(Day 230) Watching more educational videos from probabl

Ivan Ivanov · August 18, 2024

Hello :) Today is Day 230!

A quick summary of today:

  • Protecting against temporal data leaks and skrub’s TableVectorizer
  • Embeddings in scikit-learn pipelines
  • Little about timeseries
  • Sparse data pipelines
  • GMM for outlier detection

Protecting against temporal data leaks and skrub’s TableVectorizer

  • protecting against data leaks - when creating time series models, it’s crucial to ensure that the model learns patterns based only on past data and doesn’t ‘cheat’ by accessing future information. However, it’s easy to accidentally introduce data leakage, where the model unintentionally uses future data during training. To help data scientists avoid this mistake, Vincent (the probable instructor) has developed a library that safeguards against such errors by ensuring that the model only learns from past data

  • TableVectorizer for quick feature preprocessing - this comes from skrub (a library that seems to be maintained by some sklearn devs) and we can include it in a pipeline with some model, and then get a working pipeline. The TV automatically determines data types and what kind of processing it will do to them - ordinal encoding, OHE, scaling, etc. It is a good tool to get us started. As Vincent said - some of his sklearn colleagues get a new dataset, put it through a TableVectorizer and a HistGradientBoostingClassifier (or Regressor) and get a pretty good model that can serve as an initial checkpoint

Embeddings in scikit-learn pipelines

Vincent has been maintaining an embedding library that is built upon scikit-learn classes so it directly integrates with other scikit-learn components - embetter

Taken from the github repo, with just a few lines of code we can get started with a text sentiment classifier:

import pandas as pd
from sklearn.pipeline import make_pipeline 
from sklearn.linear_model import LogisticRegression

from embetter.grab import ColumnGrabber
from embetter.text import SentenceEncoder

# This pipeline grabs the `text` column from a dataframe
# which then get fed into Sentence-Transformers' all-MiniLM-L6-v2.
text_emb_pipeline = make_pipeline(
  ColumnGrabber("text"),
  SentenceEncoder('all-MiniLM-L6-v2')
)

# This pipeline can also be trained to make predictions, using
# the embedded features. 
text_clf_pipeline = make_pipeline(
  text_emb_pipeline,
  LogisticRegression()
)

dataf = pd.DataFrame({
  "text": ["positive sentiment", "super negative"],
  "label_col": ["pos", "neg"]
})
X = text_emb_pipeline.fit_transform(dataf, dataf['label_col'])
text_clf_pipeline.fit(dataf, dataf['label_col']).predict(dataf)

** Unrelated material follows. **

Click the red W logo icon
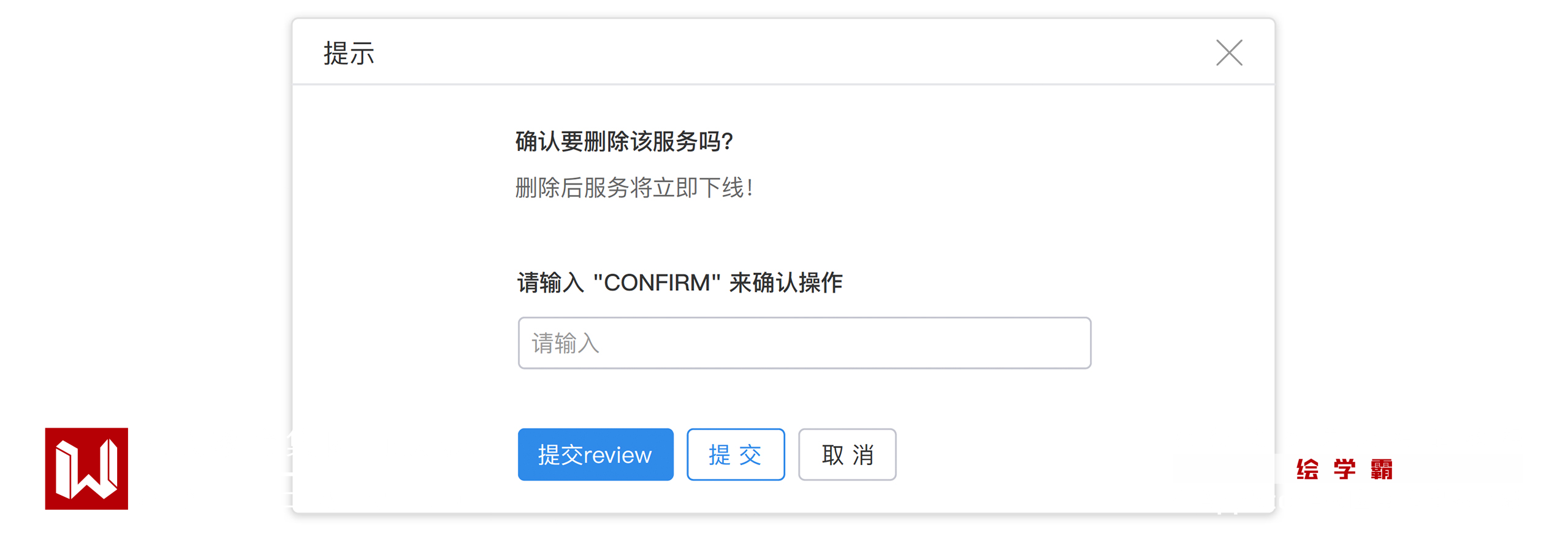coord(86,469)
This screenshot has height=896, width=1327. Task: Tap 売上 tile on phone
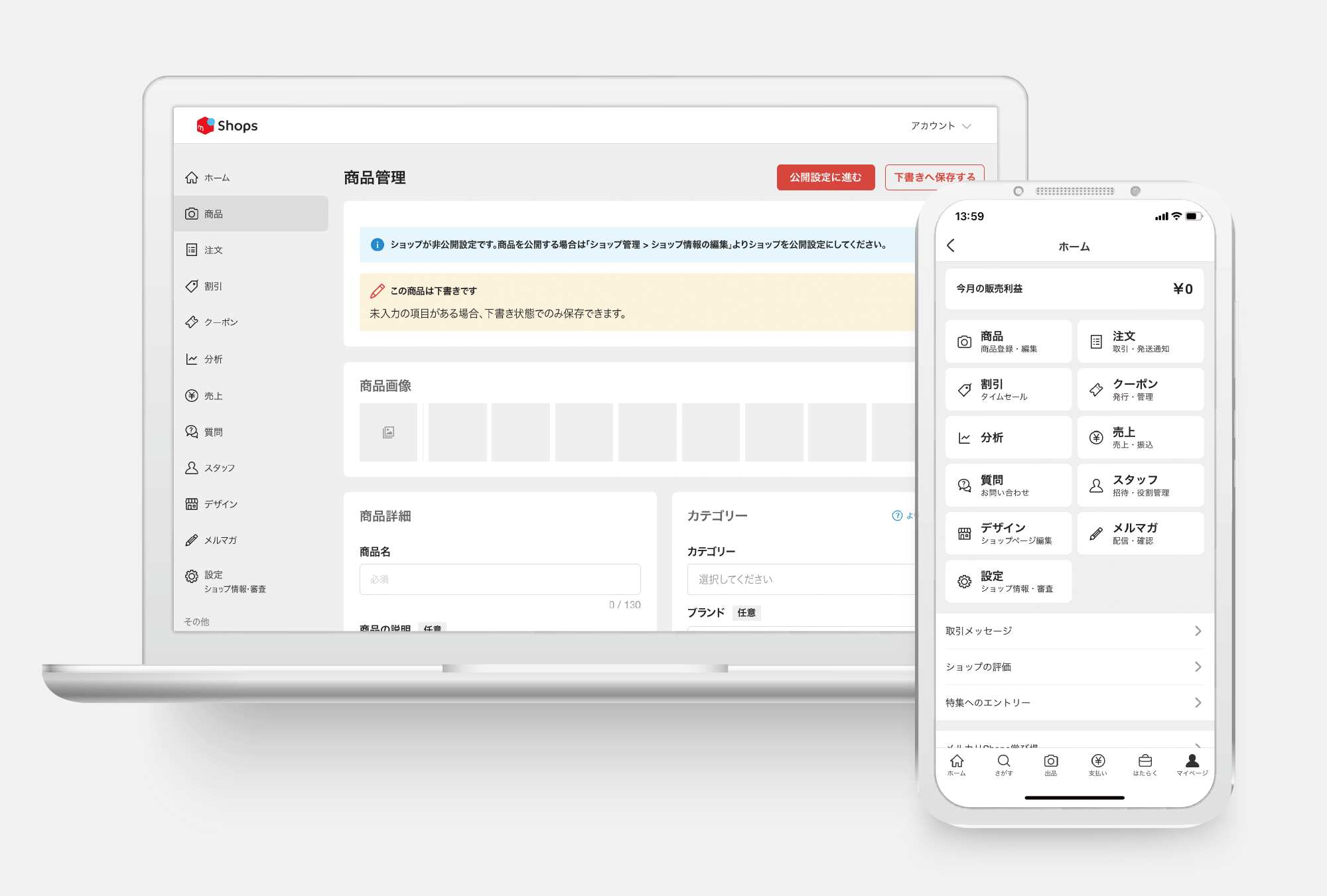click(x=1140, y=438)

It is not here to replace pytorch or tensorflow as they are powerful libraries. Its purpose is for an easy setup and start up to get a prototype going.

Little about timeseries

For periodic features in scikit-learn there is this SplineTransformer

from sklearn.pipeline import make_pipeline
from sklearn.preprocessing import FunctionTransformer, SplineTransformer

pipe = make_pipeline(
    FunctionTransformer(datetime_feats),
    SplineTransformer(n_knots=12, extrapolation="periodic")
)

With 12 knots we get the below. The data is daily weather data.

image

Then using this as a feature pipeline, and adding a Ridge on top we get:

image

To get something with quantiles, we can use the QuantileRegressor:

from sklearn.linear_model import QuantileRegressor

feat_pipe = make_pipeline(
    FunctionTransformer(datetime_feats),
    SplineTransformer(n_knots=6, extrapolation="periodic")
)

mod_pipe_q_lower = make_pipeline(feat_pipe, QuantileRegressor(quantile=0.1, alpha=0.001))
mod_pipe_q_upper = make_pipeline(feat_pipe, QuantileRegressor(quantile=0.9, alpha=0.001))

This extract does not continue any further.